Kening Tae ho berkerut. Wajahnya yang tenang itu pun lenyap begitu saja. Ia kembali bersuara. "Maksudmu?"

"Kamu selalu diam jika Yong joon menyentuhmu, kamu tau satu sekolahan sudah banyak membicarakan kalian! Mereka selalu mengatakan bahwa kamu cowok murahan! Setiap cewek mendekatimu, merayumu,  kamu tidak melakukan apa pun! Kamu benar-benar gila!"

"Kamu cemburu?" Tanya Tae ho. Seketika bibir Jinaa terkatup rapat. Mengetahui perubahan pada gadis di hadapannya itu, ia melangkah mendekat. "Aku tanya, kamu cemburu jika aku melakukan perbuatan gila yang barusan kamu katakan?"

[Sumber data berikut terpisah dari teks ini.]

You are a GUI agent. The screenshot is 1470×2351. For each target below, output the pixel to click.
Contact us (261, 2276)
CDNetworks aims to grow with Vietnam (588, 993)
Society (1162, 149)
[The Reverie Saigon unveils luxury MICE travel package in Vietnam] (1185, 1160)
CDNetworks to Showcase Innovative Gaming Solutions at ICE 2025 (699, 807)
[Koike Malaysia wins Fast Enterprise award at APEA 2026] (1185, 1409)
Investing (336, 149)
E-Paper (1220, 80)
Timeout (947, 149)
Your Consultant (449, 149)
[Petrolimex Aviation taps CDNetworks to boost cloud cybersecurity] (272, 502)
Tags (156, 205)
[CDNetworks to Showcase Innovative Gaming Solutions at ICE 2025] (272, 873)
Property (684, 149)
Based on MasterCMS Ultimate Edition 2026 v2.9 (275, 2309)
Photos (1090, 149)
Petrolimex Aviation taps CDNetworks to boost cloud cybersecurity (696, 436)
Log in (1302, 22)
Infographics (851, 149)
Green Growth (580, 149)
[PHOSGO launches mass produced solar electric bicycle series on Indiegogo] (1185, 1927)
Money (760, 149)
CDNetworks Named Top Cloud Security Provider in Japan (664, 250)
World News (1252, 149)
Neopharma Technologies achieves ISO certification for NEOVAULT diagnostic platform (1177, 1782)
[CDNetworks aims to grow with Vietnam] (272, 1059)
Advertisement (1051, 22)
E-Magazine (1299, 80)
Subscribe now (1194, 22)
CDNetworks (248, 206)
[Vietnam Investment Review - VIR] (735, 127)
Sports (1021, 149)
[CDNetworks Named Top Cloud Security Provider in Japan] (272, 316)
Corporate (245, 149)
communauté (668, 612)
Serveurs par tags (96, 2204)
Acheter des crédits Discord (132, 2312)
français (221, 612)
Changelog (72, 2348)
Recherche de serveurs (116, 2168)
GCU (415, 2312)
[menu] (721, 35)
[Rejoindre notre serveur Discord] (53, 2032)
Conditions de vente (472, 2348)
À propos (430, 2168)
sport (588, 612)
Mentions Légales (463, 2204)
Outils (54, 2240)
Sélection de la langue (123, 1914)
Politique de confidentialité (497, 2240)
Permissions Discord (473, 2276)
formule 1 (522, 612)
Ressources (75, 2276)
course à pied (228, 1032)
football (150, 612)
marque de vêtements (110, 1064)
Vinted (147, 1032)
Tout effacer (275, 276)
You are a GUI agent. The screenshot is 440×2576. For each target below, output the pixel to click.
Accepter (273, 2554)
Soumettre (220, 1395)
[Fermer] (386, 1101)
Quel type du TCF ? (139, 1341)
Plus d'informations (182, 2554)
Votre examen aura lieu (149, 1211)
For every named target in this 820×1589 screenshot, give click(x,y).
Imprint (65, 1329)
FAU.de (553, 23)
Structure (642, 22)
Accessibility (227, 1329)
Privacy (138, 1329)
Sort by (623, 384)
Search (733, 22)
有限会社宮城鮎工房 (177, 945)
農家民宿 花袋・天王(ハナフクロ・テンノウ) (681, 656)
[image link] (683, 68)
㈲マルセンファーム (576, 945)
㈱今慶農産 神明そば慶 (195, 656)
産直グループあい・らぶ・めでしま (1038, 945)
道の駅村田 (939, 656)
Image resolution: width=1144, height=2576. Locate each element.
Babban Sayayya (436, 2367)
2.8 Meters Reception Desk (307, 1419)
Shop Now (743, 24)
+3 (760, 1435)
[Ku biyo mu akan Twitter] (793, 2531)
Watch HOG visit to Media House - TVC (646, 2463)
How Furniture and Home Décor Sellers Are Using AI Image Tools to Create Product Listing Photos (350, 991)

Jinaa mengerjap, "cemburu? Kamu benar-benar sudah gila. Untuk apa aku cemburu, kamu temanku dari kecil. Dan aku tidak akan pernah cemburu."

"Lalu kenapa kamu sangat marah ketika Yong joon bersamaku?" Tantang Tae ho. Jarak mereka sangat dekat, hingga Jinaa dapat merasakan hembusan napas Tae ho pada wajahnya.

Jinaa membalas tantangan Tae ho dengan menatap cowok itu lembut. "Aku sudah menganggapmu sebagai saudaraku sendiri. Dan aku akan sangat marah jika cewek centil itu merayumu. Telingaku begitu panas setiap kali mendengar gosip tentangmu. Meskipun sebenarnya kamu tidak melakukan apa pun. Aku mohon, bersikap tegaslah."

Tae ho tersenyum kecil. Tangan  kanannya terangkat dan mengacak-acak puncak kepala gadis itu singkat. Kemudian ia mengangguk. Walaupun masih banyak yang belum tersampaikan kepada gadis mungil ini. Tetapi ia akan melakukannya dengan perlahan. "Akan aku lakukan?"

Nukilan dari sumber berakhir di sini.